**Given data:**

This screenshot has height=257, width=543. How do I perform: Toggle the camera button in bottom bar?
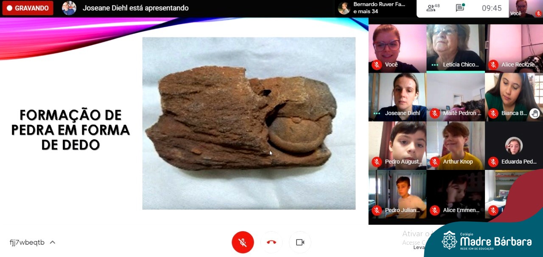pyautogui.click(x=300, y=243)
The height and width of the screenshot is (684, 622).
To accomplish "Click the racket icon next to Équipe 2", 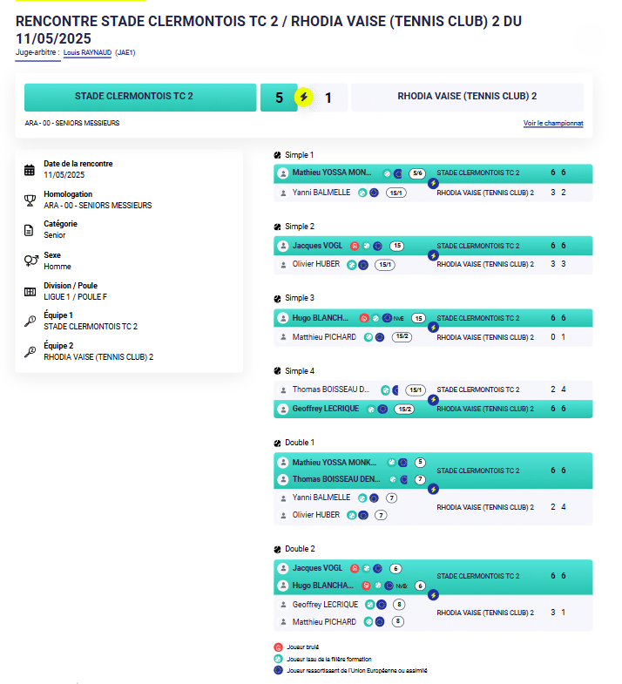I will click(30, 352).
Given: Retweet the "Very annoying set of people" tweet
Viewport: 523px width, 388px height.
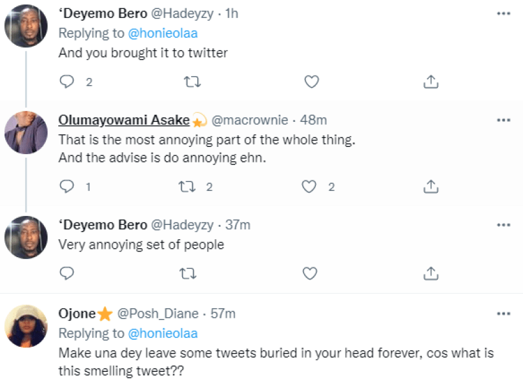Looking at the screenshot, I should [x=187, y=273].
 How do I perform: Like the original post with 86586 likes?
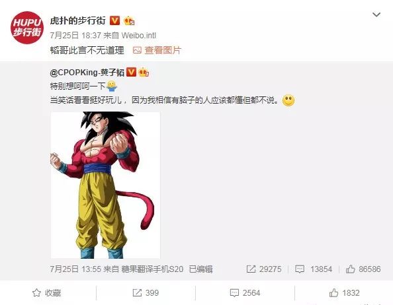pyautogui.click(x=363, y=269)
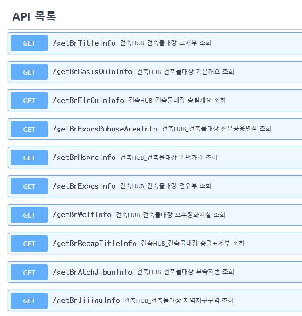The height and width of the screenshot is (316, 302).
Task: Open the /getBrHsprcInfo path link
Action: [84, 157]
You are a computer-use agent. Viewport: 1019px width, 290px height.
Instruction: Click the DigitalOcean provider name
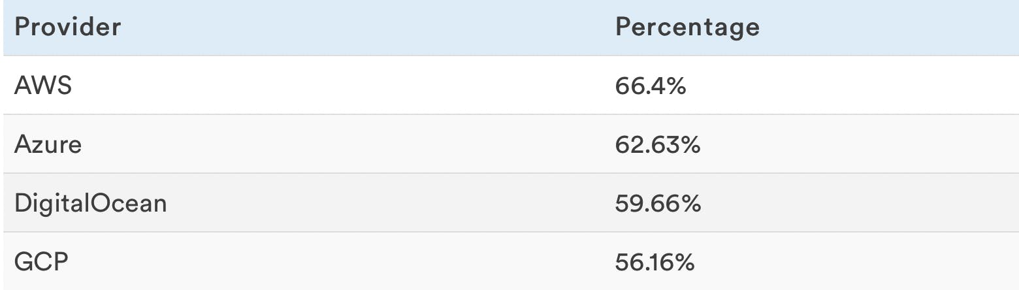point(90,203)
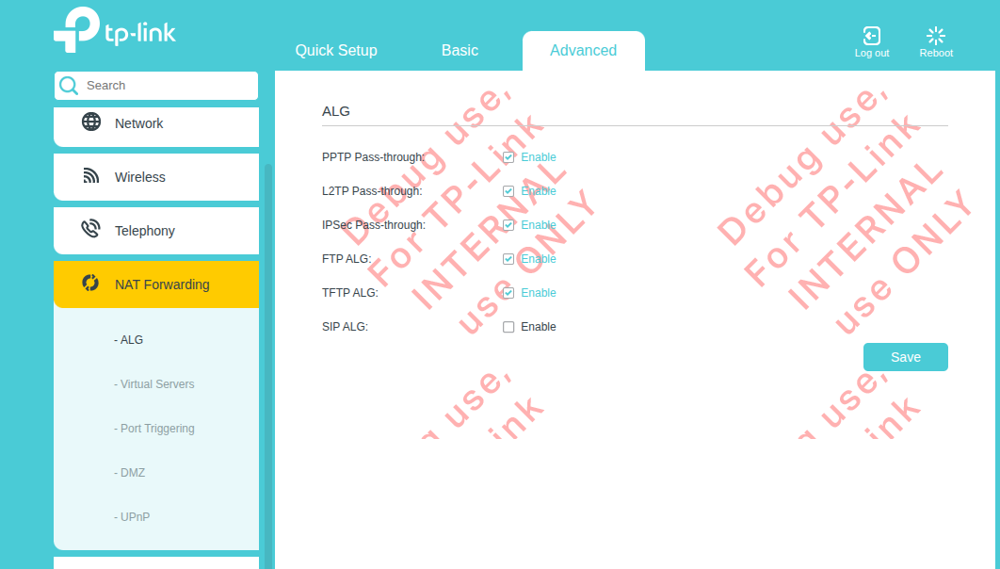Click the Wireless signal icon
Image resolution: width=1000 pixels, height=569 pixels.
pyautogui.click(x=91, y=176)

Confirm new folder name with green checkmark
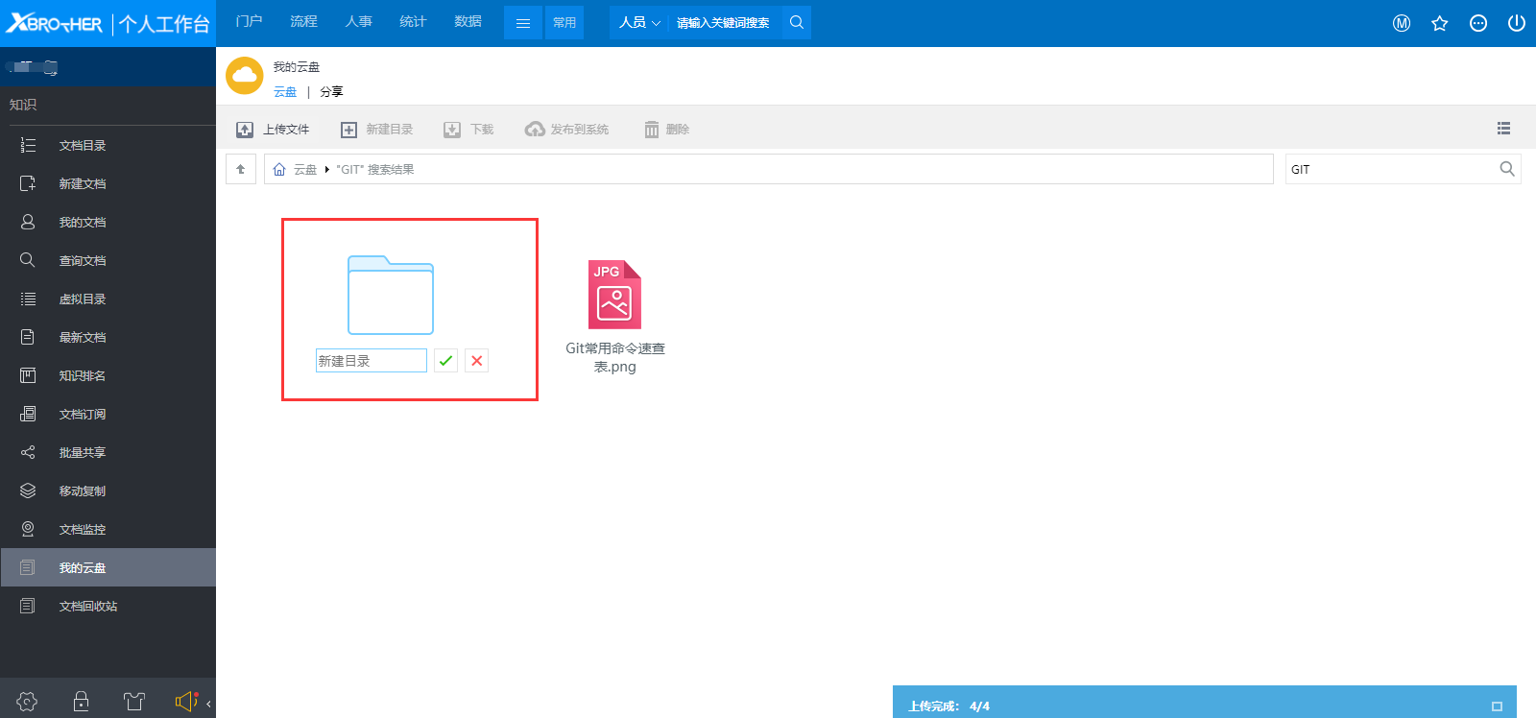coord(445,361)
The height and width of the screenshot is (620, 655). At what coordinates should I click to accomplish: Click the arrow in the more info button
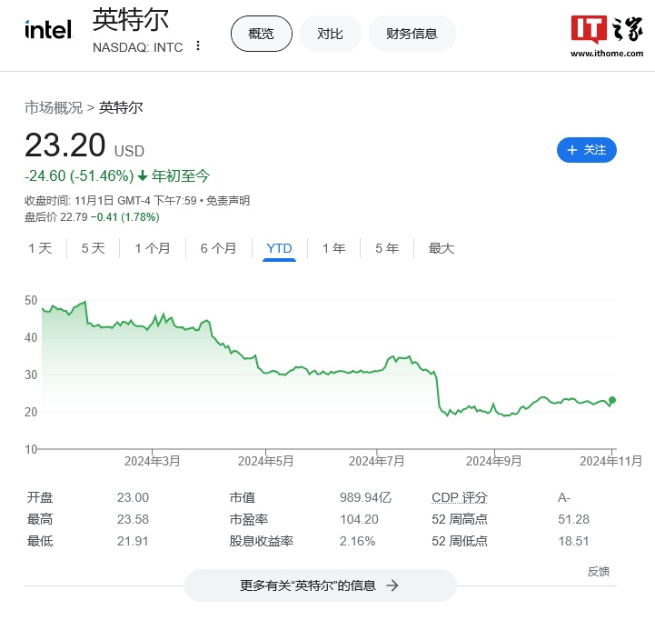392,585
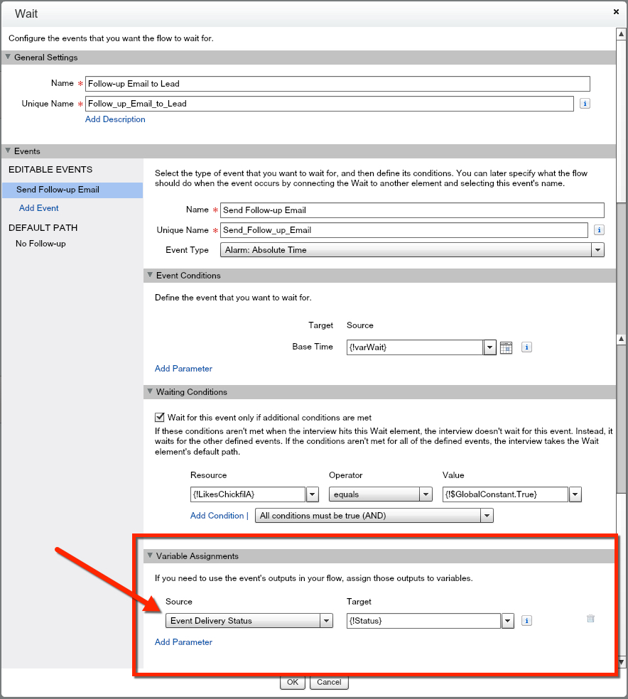This screenshot has width=628, height=699.
Task: Click the info icon next to Base Time calendar
Action: point(526,347)
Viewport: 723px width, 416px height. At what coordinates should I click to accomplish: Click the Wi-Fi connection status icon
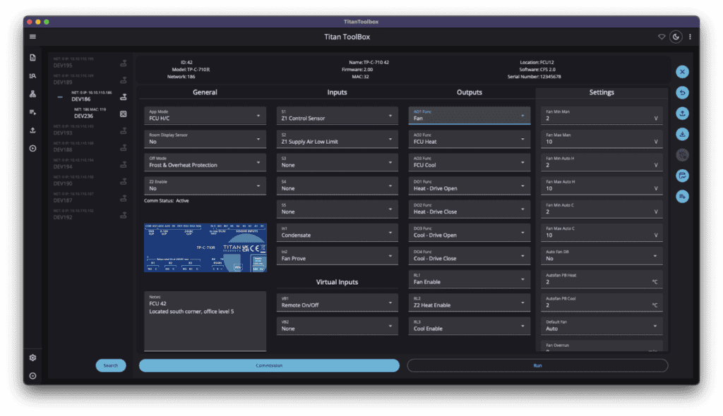pos(662,37)
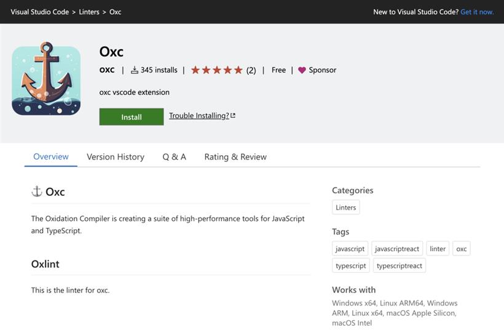Switch to the Version History tab
Viewport: 504px width, 330px height.
[x=116, y=157]
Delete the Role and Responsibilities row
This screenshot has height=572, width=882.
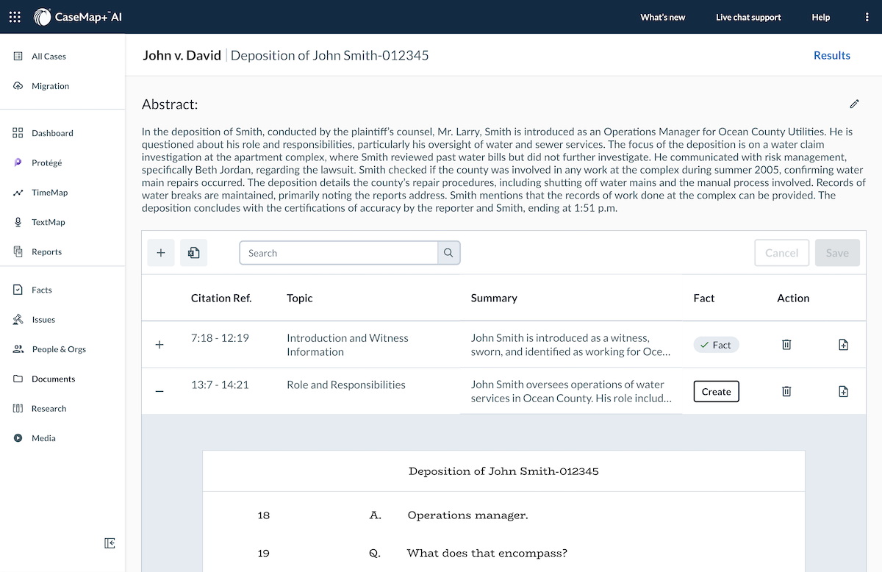(x=786, y=392)
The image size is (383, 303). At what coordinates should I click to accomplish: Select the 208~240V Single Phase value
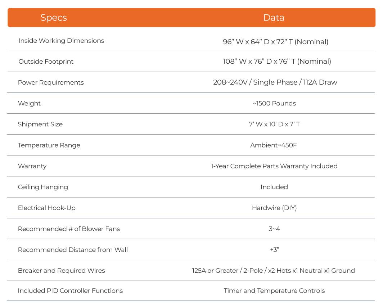coord(275,82)
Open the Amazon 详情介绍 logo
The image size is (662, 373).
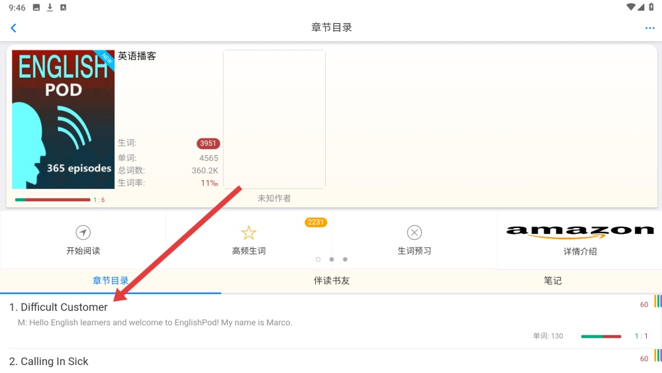click(x=579, y=231)

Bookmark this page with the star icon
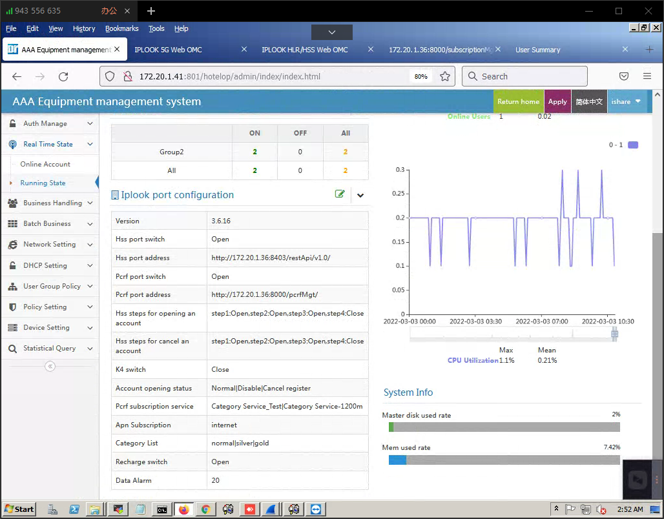[x=445, y=76]
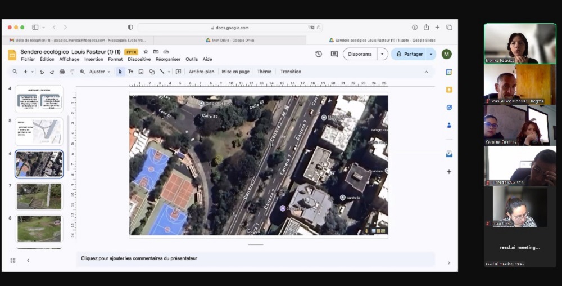Click the paint format roller icon
The width and height of the screenshot is (562, 286).
pos(72,72)
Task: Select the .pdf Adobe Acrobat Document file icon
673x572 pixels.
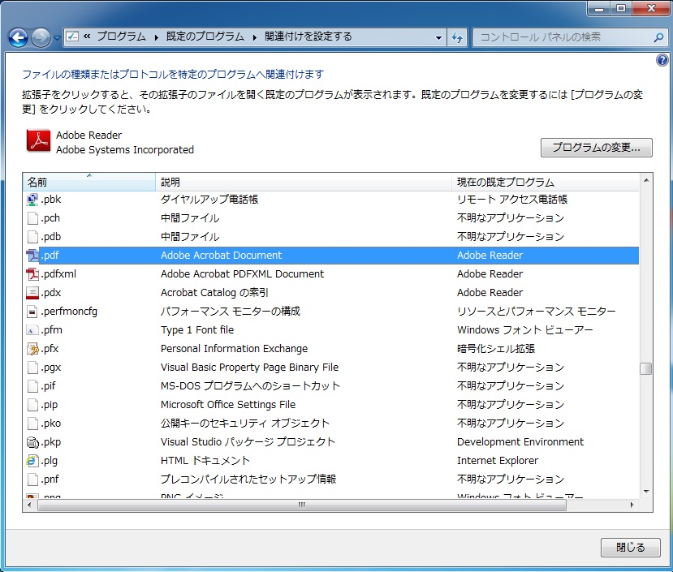Action: pos(33,255)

**Problem:**
Looking at the records above, extract only the lines from the one with "Bookmark this page with the star icon" through the last line, exactly, with the pictures left out.

**Written solution:**
Bookmark this page with the star icon
[x=445, y=76]
Click the paint format roller icon
The width and height of the screenshot is (562, 286).
pos(72,72)
Task: Select the .pdf Adobe Acrobat Document file icon
673x572 pixels.
Action: pos(33,255)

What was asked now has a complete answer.